**Questions to answer**
1. Decide whether each statement agrees with the abstract on positive contrast MRI below. Answer yes or no for each, quoting the deciding words of the abstract. (a) Hindlimb ischemia was induced in 12 rabbits. (b) Right after the injections, the volume of enhancement was greater in rabbits that received labeled cells. (c) Imaging was repeated 1 and 2 weeks after the injections.
2. From the abstract on positive contrast MRI below, write out the passage starting with "Abstract 1923: Positive" and going on through "hindlimb ischemia model.".

Abstract 1923: Positive Contrast Magnetic Resonance Imaging Enables Temporal Tracking of Iron-Labeled Mesenchymal Stem Cells in a Rabbit Hindlimb Ischemia Model
Background: Mesenchymal stem cells (MSCs) have been shown to produce angiogenic factors that may be useful for therapy. Cell labeling with iron oxide nanoparticles is useful for serial monitoring of cell therapy by magnetic resonance imaging (MRI). Positive contrast MRI methods have been proposed for more specific visualization of labeled cells. We investigate the feasibility of using positive contrast MRI to monitor the delivery and persistence of labeled MSCs in a hindlimb ischemia model.
Methods: Hindlimb ischemia was induced in 12 New Zealand White rabbits by endovascular placement of platinum coils in the left superficial femoral artery. At 24h post-coiling, six intramuscular injections (2x106 MSCs/injection) of allogeneic ferumoxide-labeled MSCs were placed in the ischemic adductor compartment of the left hindlimb of 6 rabbits. Control rabbits received 45 μL ferumoxide in 1.5 mL PBS. Inversion recovery with on-resonant water suppression MRI was performed immediately after injections (d0), and 1 (w1) and 2 (w2) weeks post-injection. Labeled cell distribution and persistence in positive contrast images were evaluated using full width, half maximum criteria to determine the total volume of signal enhancement.
Results: Ferumoxide-labeled cells appear as hyperintense regions in positive contrast MR images. Volume of enhancement immediately following injections was greater in rabbits receiving ferumoxides only. Total volume of enhancement decreased to a greater extent and monotonically over time in control (d0: 2.16 ± 2.69 mL; w1: 0.72 ± 1.25 mL; w2: 0.46 ± 0.58 mL) compared to treated animals which stabilized at 1 week (d0: 1.39 ± 1.36 mL; w1: 0.47 ± 0.59 mL; 0.43 ± 0.43 mL).
Conclusions: Positive contrast MRI can be used to effectively monitor the delivery and persistence of MSCs and may be useful in future studies involving cellular therapies.

**Information shown**

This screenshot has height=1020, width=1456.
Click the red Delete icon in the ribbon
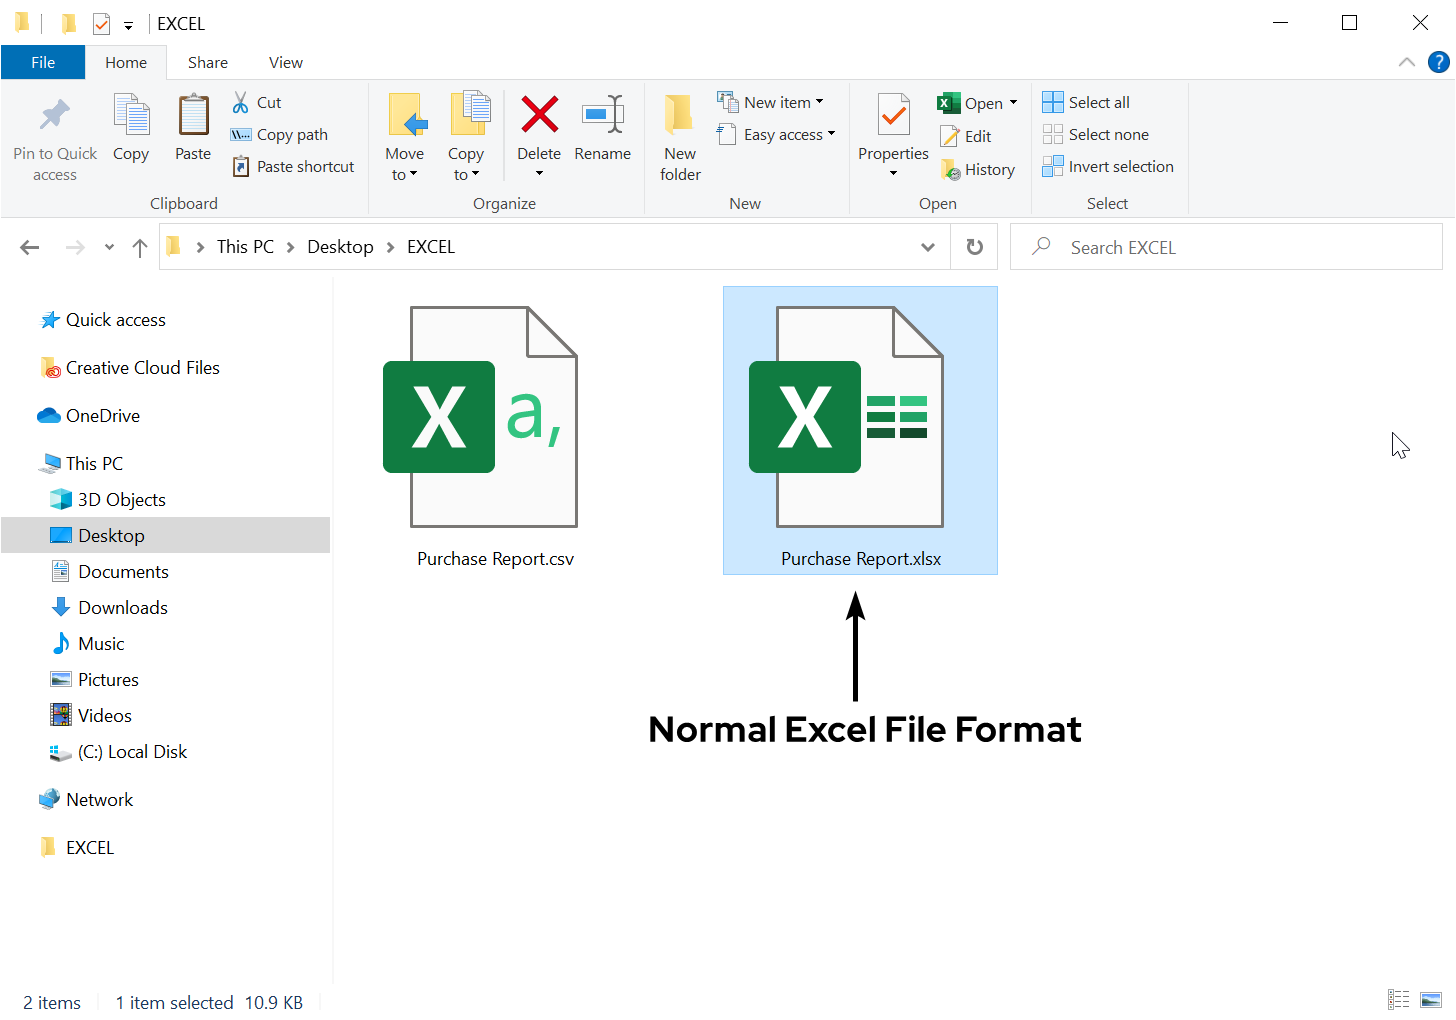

**Results**
1.
(a) Yes: "Hindlimb ischemia was induced in 12 New Zealand White rabbits"
(b) No: "Volume of enhancement immediately following injections was greater in rabbits receiving ferumoxides only."
(c) Yes: "and 1 (w1) and 2 (w2) weeks post-injection"

2.
Abstract 1923: Positive Contrast Magnetic Resonance Imaging Enables Temporal Tracking of Iron-Labeled Mesenchymal Stem Cells in a Rabbit Hindlimb Ischemia Model
Background: Mesenchymal stem cells (MSCs) have been shown to produce angiogenic factors that may be useful for therapy. Cell labeling with iron oxide nanoparticles is useful for serial monitoring of cell therapy by magnetic resonance imaging (MRI). Positive contrast MRI methods have been proposed for more specific visualization of labeled cells. We investigate the feasibility of using positive contrast MRI to monitor the delivery and persistence of labeled MSCs in a hindlimb ischemia model.